About
Who’s writing this?
A sysadmin who started paying attention to money around the same time I started paying attention to kernel tuning. The instinct is the same — understand the system, figure out what’s actually happening under the hood, stop treating it like magic.
I hold a mostly passive portfolio. Total world index for the core, some factor tilts, a balanced fund for structure. I also hold Cloudflare and Google — companies I run, understand, and have chosen to bet on with a bounded slice of what I own. I know what that deviation costs me statistically. I’ve decided it’s worth it.
I’ve also made mistakes. Waited too long on some things. Optimized the wrong layer. Understood the theory before I understood what I was actually trying to do with it.
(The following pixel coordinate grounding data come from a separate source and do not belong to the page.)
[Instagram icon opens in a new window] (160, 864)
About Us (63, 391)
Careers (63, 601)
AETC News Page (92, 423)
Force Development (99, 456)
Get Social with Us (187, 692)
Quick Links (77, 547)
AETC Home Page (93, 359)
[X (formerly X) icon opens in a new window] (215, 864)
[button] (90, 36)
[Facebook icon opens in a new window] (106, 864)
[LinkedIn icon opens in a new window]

I’m not a financial advisor. This isn’t advice. It’s how I think about it, written down.
Who this is for
- Engineers who get RSUs and aren’t sure whether to hold, sell, or diversify — and want to understand the actual tradeoffs, not just the default answer
- People who’ve read enough to know they should probably have index funds but can’t articulate why, or aren’t sure what “enough” looks like
- The person running Proxmox at home with retirement savings parked in a 2019 target-date fund they haven’t looked at since
- Anyone who tried to “optimize” their finances and ended up more confused than before
What you’ll find here
The framework first — why the passive case is mostly right, what FIRE math actually assumes, how tax-advantaged accounts work and in what order to fill them.
Then the edges — when deviating makes sense, what conviction picks actually require of you, and the things I got wrong before I got them right.
No affiliate links. No sponsored content. No recommendations dressed up as reviews.